E aqueles profissionais de saúde que buscavam um emprego para pagar as contas e eis que vem-se empregando sua subjetividade como meio de trabalho mais do que gostariam, mais do poderiam? E as colegas do gênero feminino cujo grande interesse e foco maior é a maternidade, mas que as condições financeiras não deixaram-na optar por tal trabalho de forma integral? O conflito tão comum entre vida familiar e doméstica pode ser percebido em tons distintos. O desejo de estar em outro lugar é perceptível. O sorriso ao ligar para os filhos em horário de trabalho acompanha o desleixo com que alguns usuários podem ser tratados, com falta de esmero e candura. E aqueles profissionais de características caucasianas que atribuem a dificuldade de compreensão de migrantes de outros grupos de étnicos a simples “contratransferência” do mesmos? E aqueles colegas que desistiram do trabalho, mas que a proximidade do lar e a percepção de que não encontrarão nada melhor no dito ‘mercado de trabalho’, os faz permanecer como pesados pesos mortos nas equipes? E aqueles colegas, e neste grupo me incluo, que fazem uso contínuo de medicações psicotrópicas? Já somos a maioria?

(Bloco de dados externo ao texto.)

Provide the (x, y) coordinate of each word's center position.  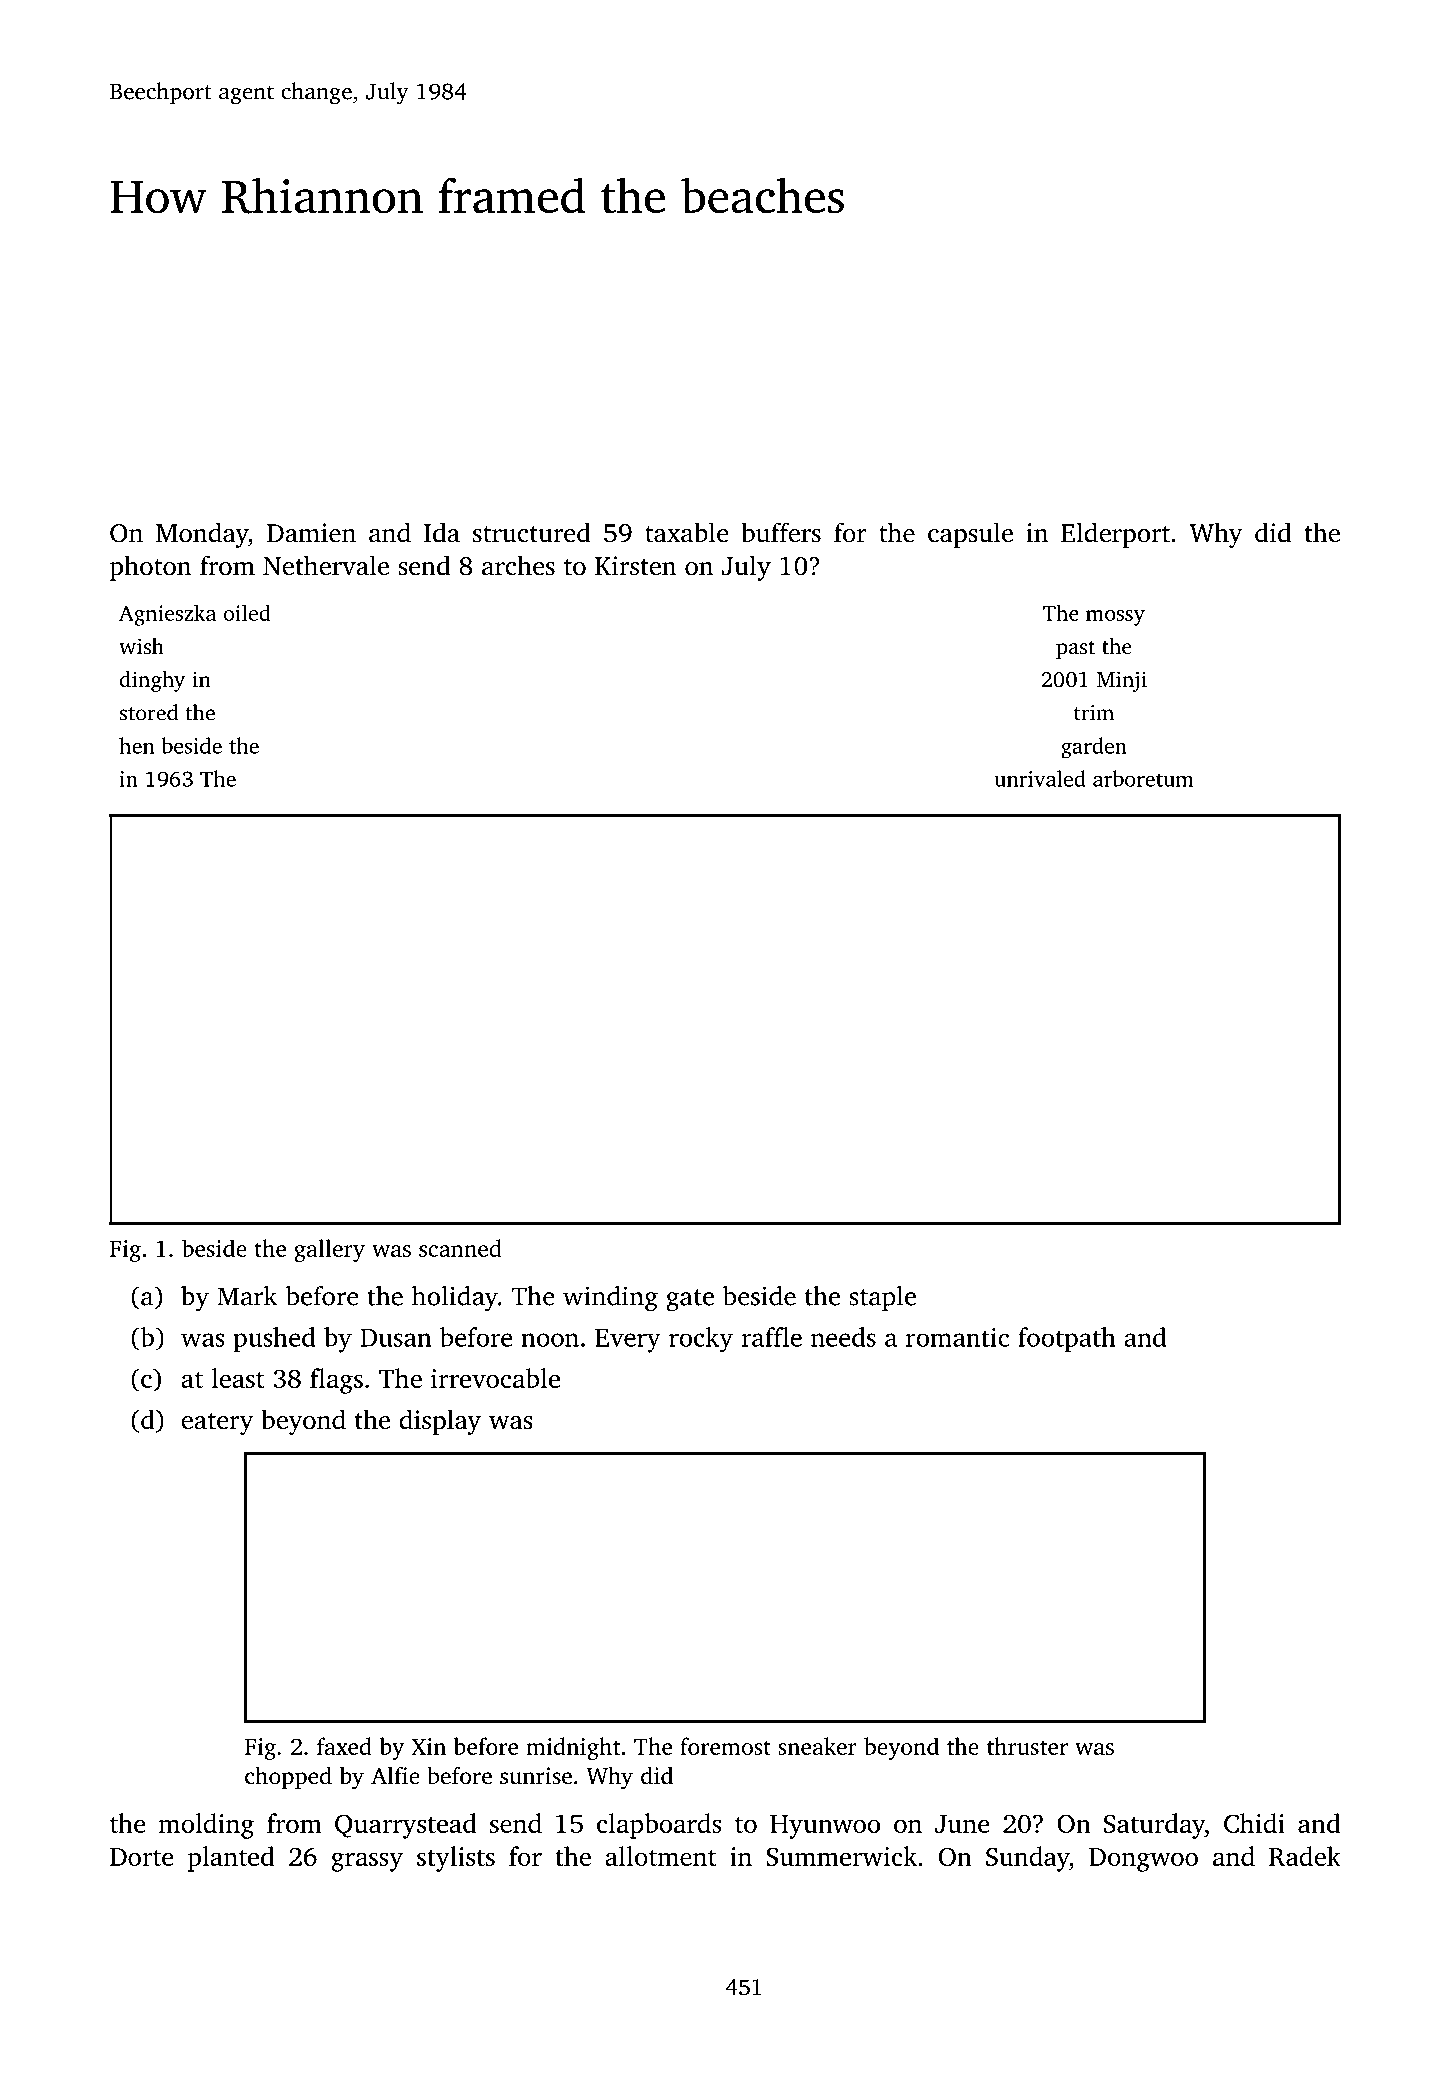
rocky (701, 1340)
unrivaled (1040, 778)
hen (136, 745)
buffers (781, 532)
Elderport (1115, 535)
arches (518, 565)
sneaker (817, 1746)
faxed (344, 1746)
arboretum (1143, 778)
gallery (329, 1250)
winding (610, 1299)
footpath (1067, 1340)
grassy (367, 1862)
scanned (460, 1248)
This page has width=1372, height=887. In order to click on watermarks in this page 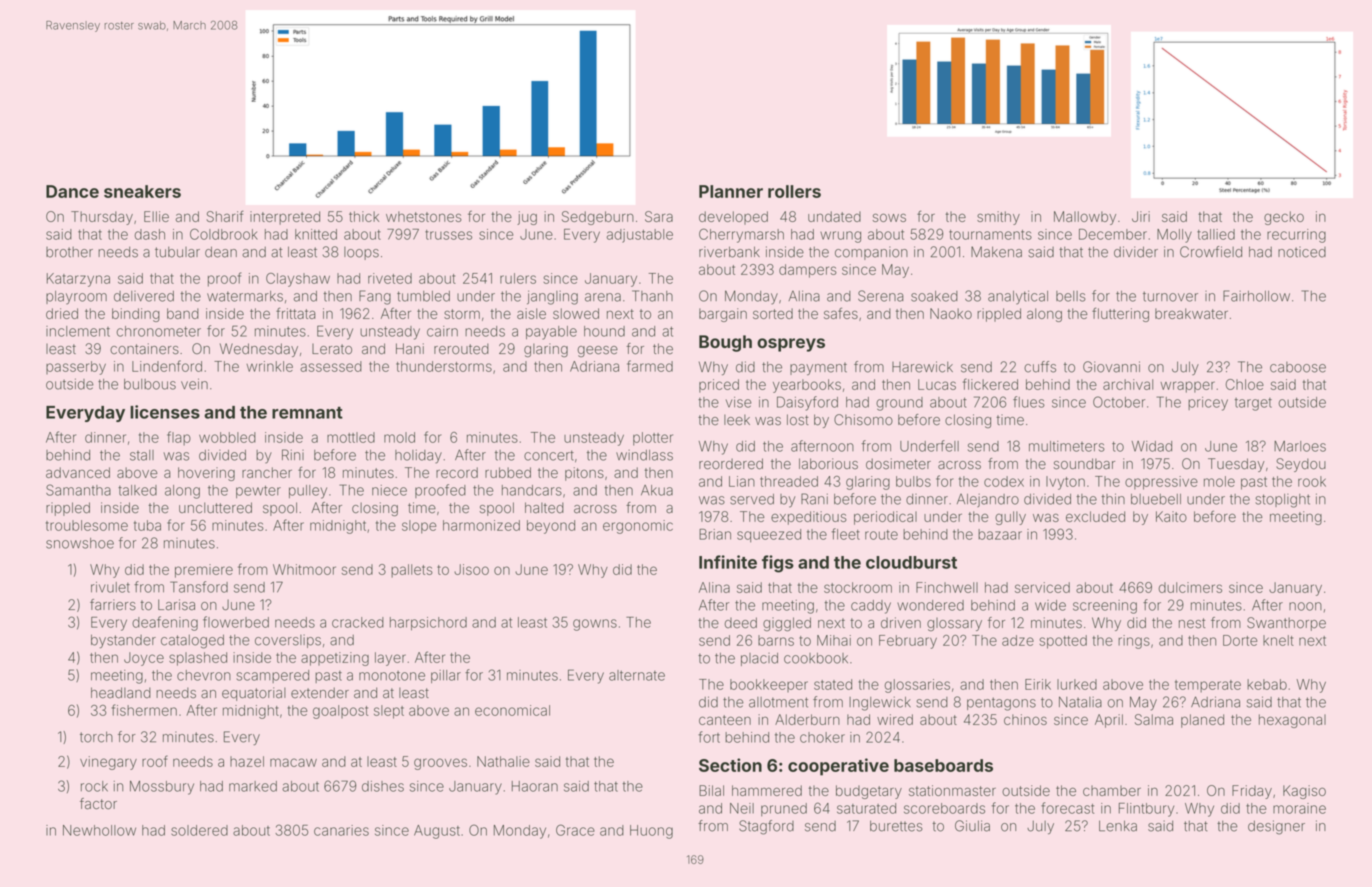, I will do `click(245, 296)`.
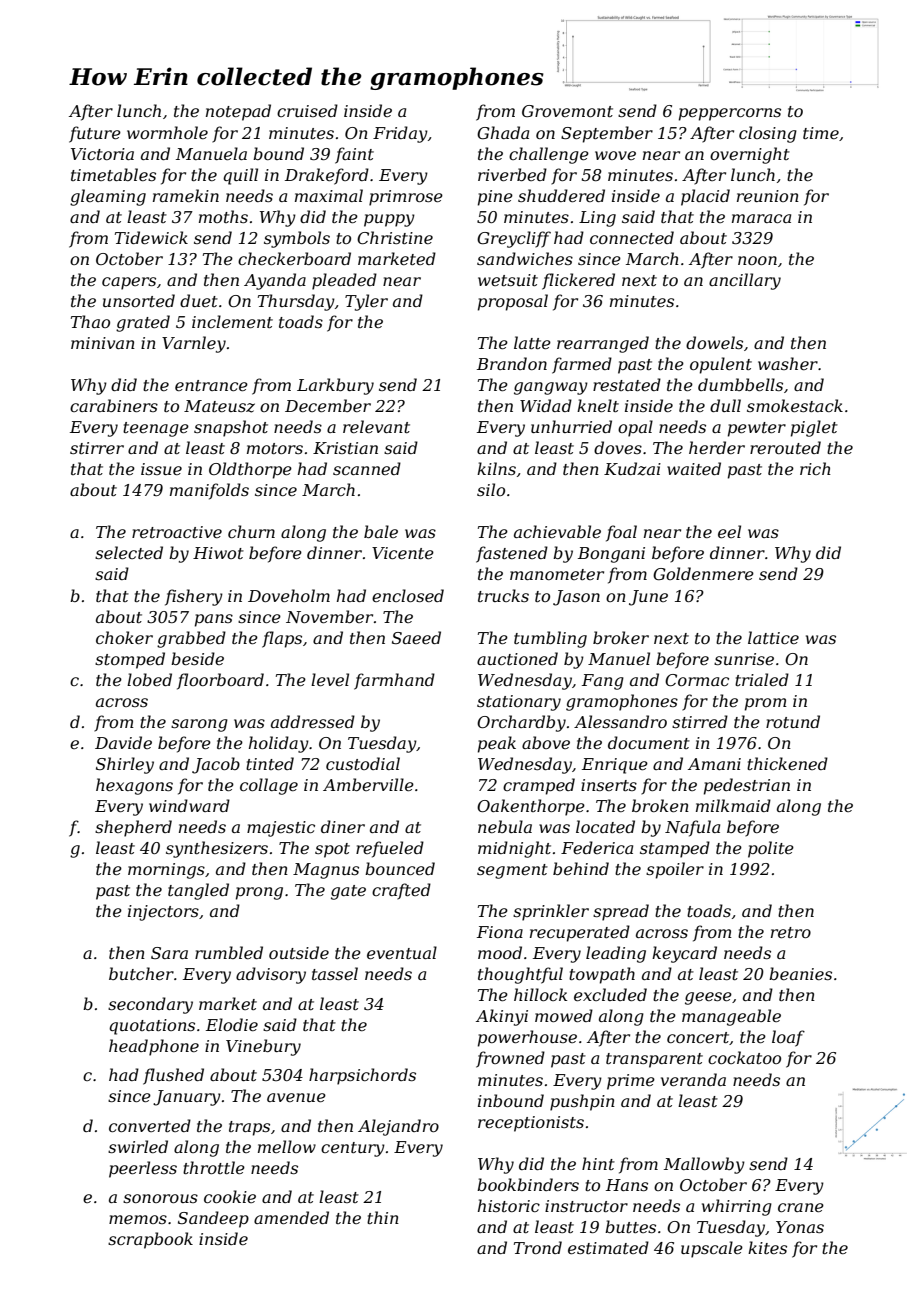  I want to click on peppercorns, so click(730, 114).
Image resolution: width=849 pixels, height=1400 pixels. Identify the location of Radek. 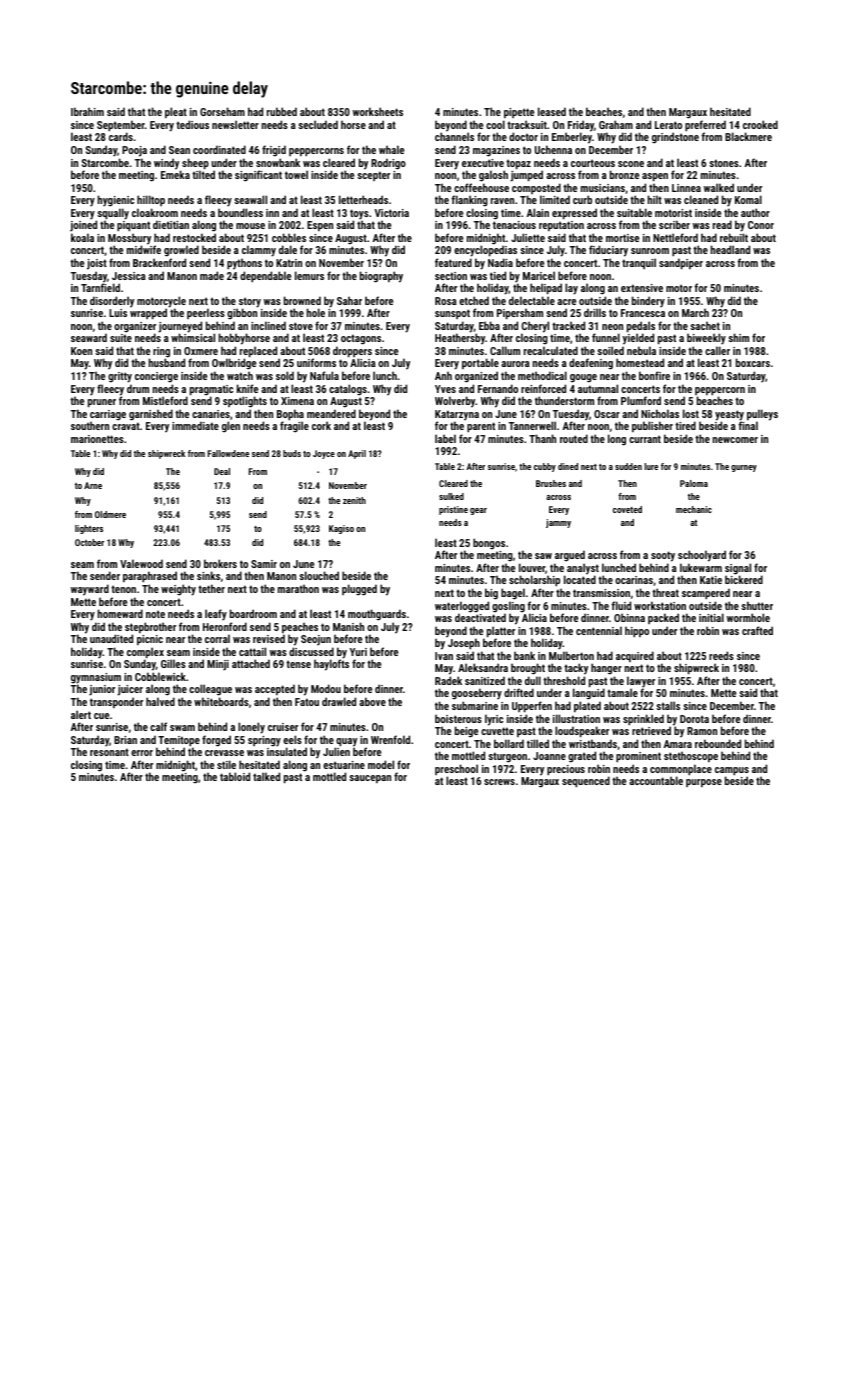
(448, 680).
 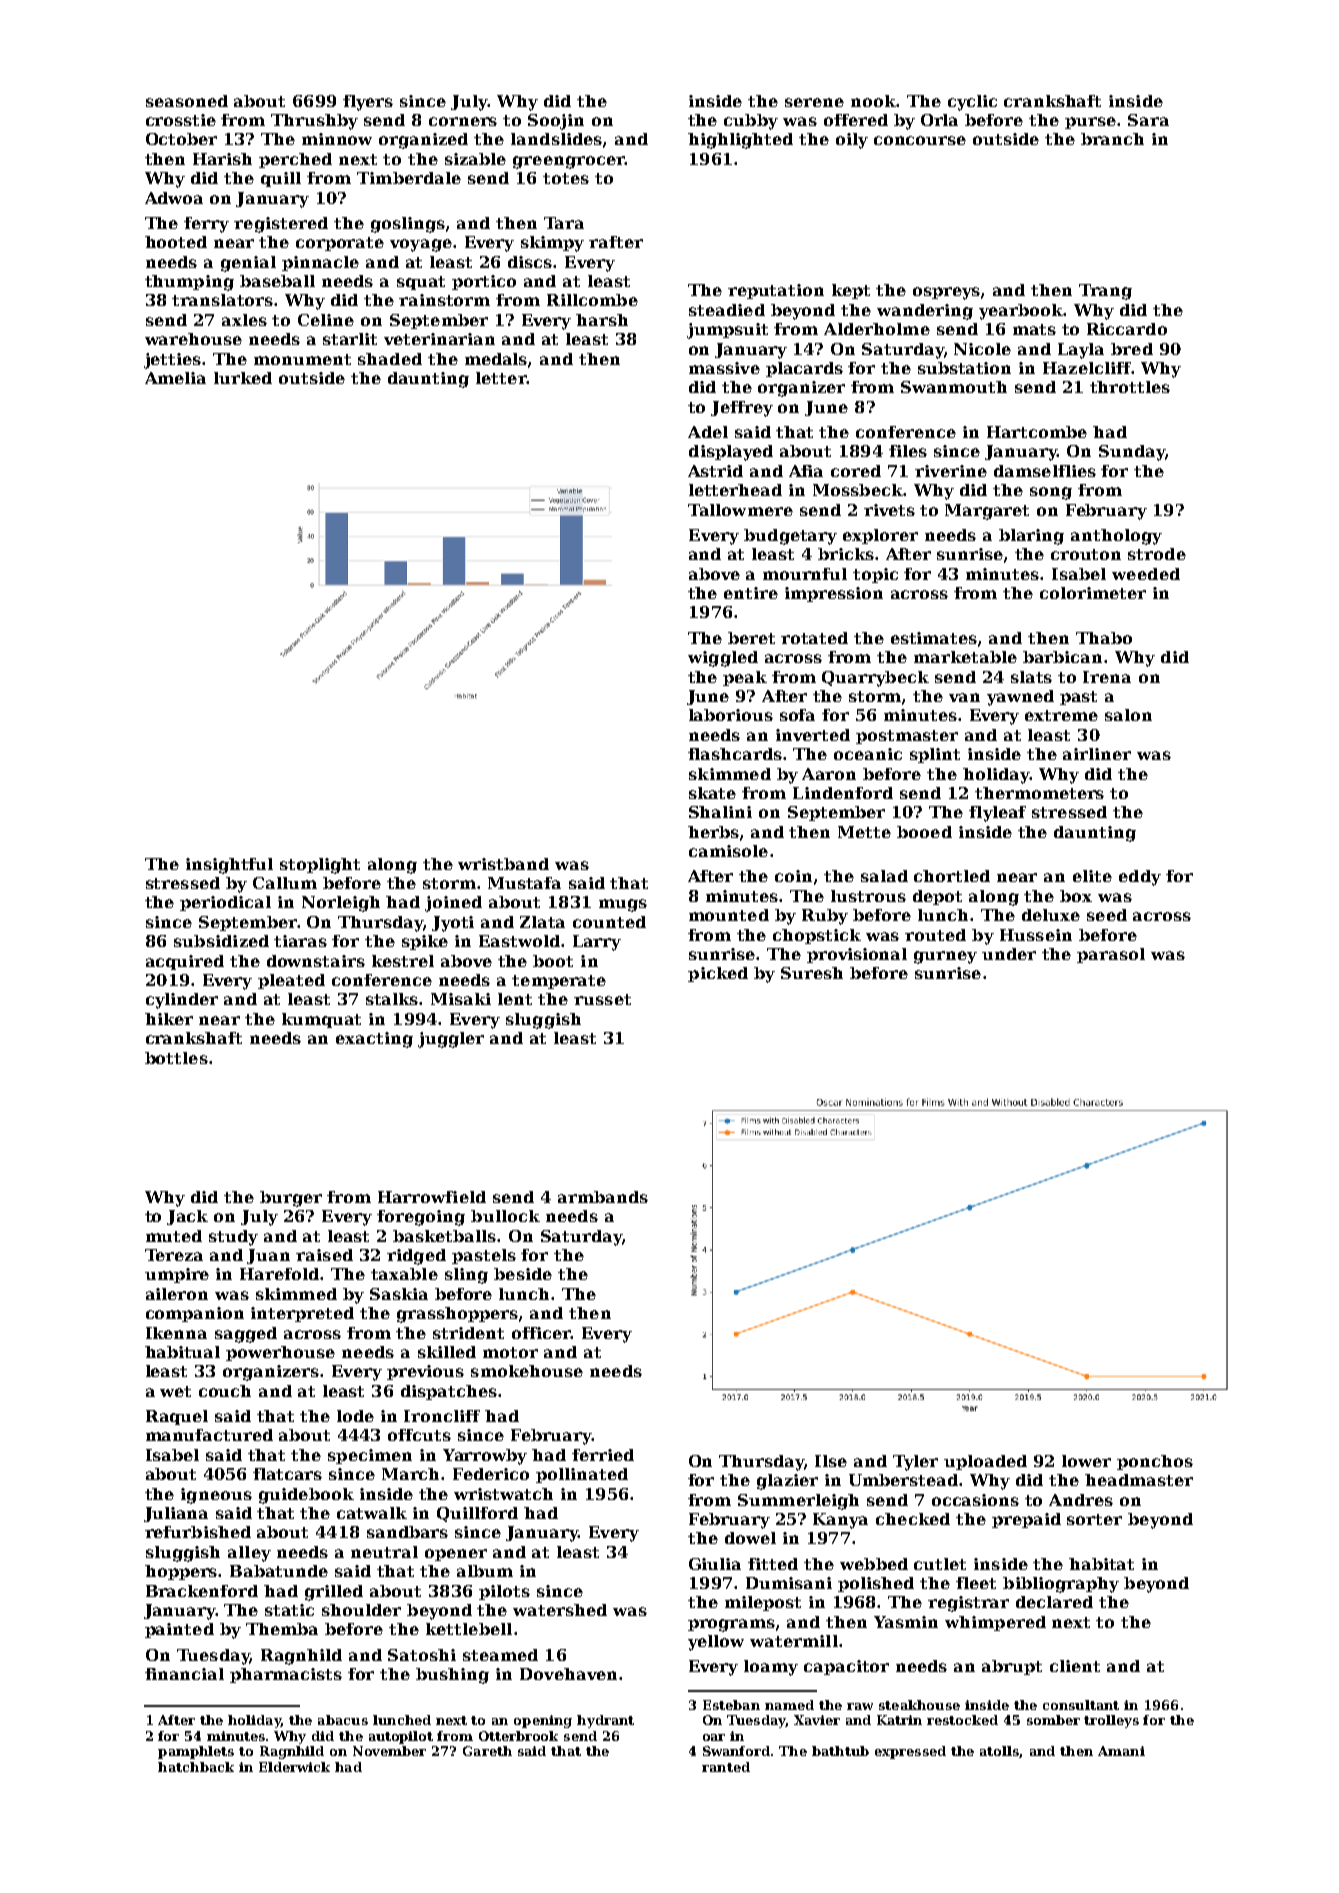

Percebi que as palavras e ideias, impregnados das discussões que formatam o modelo de reabilitação psicossocial, não atravessaram as paredes. Elas marcaram os espaços, grafaram as mobílias, podendo ser ouvidas ou em forma de diálogo e lembrança ou como alguma forma de sussurro fantasmagórico. A linha tênue que separa uma proposta de saúde vivaz e coletiva com a morbidade de uma instituição onde os profissionais estão desafetos é frágil e, por vezes, invisível. Como uma substância que se esvai, os afetos de quem compartilha estes espaços podem torna-se fina flagrância ou odor putrefato. E a acuidade auditiva destes cômodos que testemunharam trabalho árduo, depende não só de mim, mas das capacidades dos colegas de engatarem-se em redes, reconhecerem suas fragilidades e potencialidades, fazerem interlocuções com outros espaços, tirarem dos baús sua cidadania. Pode-se pensar que os tempos de pandemia tenham atingindo o espírito, ainda emergente da saúde mental como proposta maior, ou, tenham apenas trazido à tona velhas e conhecidas angústias, as quais também é importante ouvir e cuidar de forma singular.

Por hora, as máscaras que nos protegem de vírus letais, nos protegem da toxicidade de nossa apatia. Contudo, pandemias passam e as consequências ficam em forma de memória saudosa ou pura lamentação.